It may have started slow, but IBM’s artificial intelligence (AI) platform Watson is becoming more relevant to customers, leading to its increased adoption by enterprises, said an IBM executive.
"Watson is now being utilised as a core of many of our products," Vikas Arora, Vice President, Cloud and Cognitive leader Software & Services, IBM India and South Asia told Moneycontrol.
The AI platform is part of range of IBM’s application suite ranging from its Software-as-a-Service (SaaS) products to its core platform architecture including cloud. Arora explained that Watson is being used across applications such as the automation suite, cloud or SaaS applications like the Internet of Things (IoT), analytics and endpoint security applications.
While IBM did not share numbers, Sriram Raghavan, Vice President, IBM Research in AI said the conversations are in thousands now.
This traction comes a decade after the Jeopardy! win by Watson back in 2011.
With Watson, IBM was one of the early movers into the AI industry. The company invested significantly in Watson, which was initially designed as the question-answering computer system back in 2004 to participate in the television challenge show Jeopardy!
Watson shot to fame in 2011 when it won the competition against Ken Jennings and Brad Rutter, who are the top-earning American contestants of the show.
However, the company was unable to tap into the AI boom despite being the early mover. It struggled to compete as most the segments saw either flat growth or steep decline for the December 2018 quarter. This further declined in the first quarter of 2019. According to a lawsuit filed in the US, it laid off close to one lakh employees.

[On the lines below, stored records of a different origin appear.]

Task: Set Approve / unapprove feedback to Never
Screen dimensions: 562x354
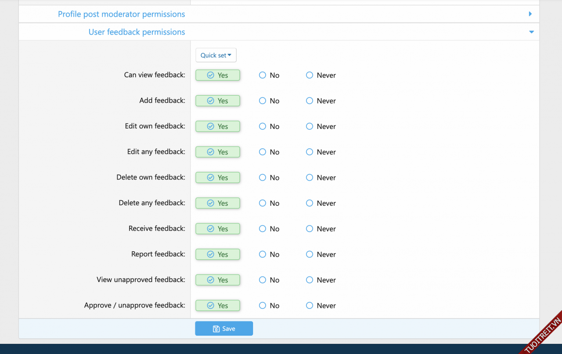Action: [x=310, y=305]
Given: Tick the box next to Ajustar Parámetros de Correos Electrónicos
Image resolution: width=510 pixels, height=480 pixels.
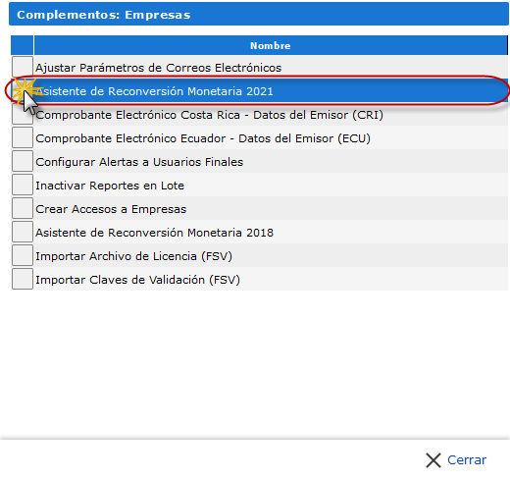Looking at the screenshot, I should pos(23,67).
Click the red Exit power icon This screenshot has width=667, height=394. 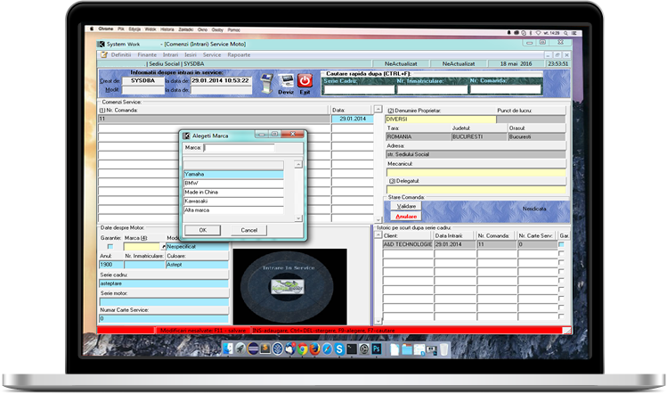point(305,81)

Arora agreed that the firm has not been able to capitalise on the early mover advantage. But according to him, it has more to do with lack of market maturity rather than the company's failure to tap into it. The kind of conversations the company is having with consumers now around AI was non-existent a few years back, he added.
"AI, in general, is sort of finding its feet today in its true sense where it starts impacting both life and businesses," Arora said.
Raghavan explained that companies are using AI for core business decisions as opposed to the customer and client experience use-cases earlier. A study by IBM showed close to 35-40 percent of the organisations have adopted AI, where 40 percent use it for core business applications.
These use-cases, Arora pointed, has been much better than a few years back when the company was experimenting with AI and applications use cases were narrow.
"Now we are done experimenting. I believe that with the work we have done we are very well placed today to address all these issues," Arora added.